We are pleased to share this call for papers on behalf of Dr. Mette Berg (UCL) and Dr. Elena Fiddian-Qasmiyeh (PI of Refugee Hosts), who are the editors of the new journal, Migration and Society. This new interdisciplinary journal is committed to critical research that situates migration in a wider societal, historical and geographical context, and for the journal’s inaugural issue in 2018, the key theme will be ‘Hospitality and Hostility Towards Migrants: Global perspectives.’ This theme is closely aligned to the key questions underpinning our Refugee Hosts research, which is examining how the members of nine local communities in Lebanon, Jordan and Turkey have responded to the arrival of refugees from Syria. 

Call for Papers: Hospitality and hostility towards migrants: global perspectives

VIEW PDF COPY OF CfP HERE.

Recent years have seen an unprecedented scale of global forced migration. Millions of people have fled conflicts and mass human rights violations as well as poverty and persecution. Across sites of transit and settlement migrants have been met by a combination of hospitality and hostility.

For the inaugural issue of Migration and Society, we welcome theoretically and empirically informed contributions that help us develop a more nuanced understanding of the complex responses and experiences of hospitality and hostility around the world and in different historical contexts. We invite contributions that offer critical analyses of the following questions:

    1. How, and why, have different actors responded to the actual, prospective, and imagined arrival of migrants across time and space?
    2. How have migrants and refugees experienced and responded to different, and at times overlapping, processes of hospitality and hostility in sites of transit and settlement?
    3. What are the politics and the poetics of hospitality and hostility towards migrants in different spaces?
    4. As ‘new’ migrants join established diasporas and transnational communities, how have ‘locals’ and ‘established’ migrants and refugees responded to ‘newly’ displaced people?
    5. How, why, and with what effects have diverse media represented processes of migration? Who has been rendered (hyper)visible and audible, and/or invisible, inaudible, and silenced in different representations of migration?
    6. What are the historic resonances, continuities, and discontinuities of contemporary dynamics of hospitality and hostility towards migrants?
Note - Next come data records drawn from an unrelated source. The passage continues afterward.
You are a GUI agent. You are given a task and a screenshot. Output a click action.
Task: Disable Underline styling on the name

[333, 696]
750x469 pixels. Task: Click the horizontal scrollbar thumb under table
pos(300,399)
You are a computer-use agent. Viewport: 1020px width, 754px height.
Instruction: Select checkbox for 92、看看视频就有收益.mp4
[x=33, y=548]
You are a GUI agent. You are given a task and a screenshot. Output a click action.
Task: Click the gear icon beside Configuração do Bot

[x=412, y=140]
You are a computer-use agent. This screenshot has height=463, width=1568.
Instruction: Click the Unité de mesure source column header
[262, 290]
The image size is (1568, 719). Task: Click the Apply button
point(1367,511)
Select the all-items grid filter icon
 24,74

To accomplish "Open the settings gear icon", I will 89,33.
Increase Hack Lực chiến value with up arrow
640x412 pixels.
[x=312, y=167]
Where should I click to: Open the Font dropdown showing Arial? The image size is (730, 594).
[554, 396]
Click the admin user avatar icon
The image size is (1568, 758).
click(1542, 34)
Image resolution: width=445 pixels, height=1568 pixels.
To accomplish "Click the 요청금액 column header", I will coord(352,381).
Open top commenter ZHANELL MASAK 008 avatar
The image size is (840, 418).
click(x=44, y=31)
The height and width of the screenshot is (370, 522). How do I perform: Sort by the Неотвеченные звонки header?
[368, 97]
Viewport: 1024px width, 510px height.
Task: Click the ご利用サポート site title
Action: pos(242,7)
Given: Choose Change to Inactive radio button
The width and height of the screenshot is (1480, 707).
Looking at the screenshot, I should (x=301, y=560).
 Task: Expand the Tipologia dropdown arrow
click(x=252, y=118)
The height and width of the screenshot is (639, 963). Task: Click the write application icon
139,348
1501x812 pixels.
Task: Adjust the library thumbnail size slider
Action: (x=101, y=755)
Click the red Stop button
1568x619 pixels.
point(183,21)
We especially welcome articles that examine – and interrogate – the applicability of the concepts of hospitality and hostility in different settings; and that explore the relationship between these and other concepts, including cosmopolitanism, welcome, conviviality, neighbourliness, and solidarity, from the perspective of the global South as well as the North.

Deadline for submitting articles for inclusion in issue 1: 30 September 2017.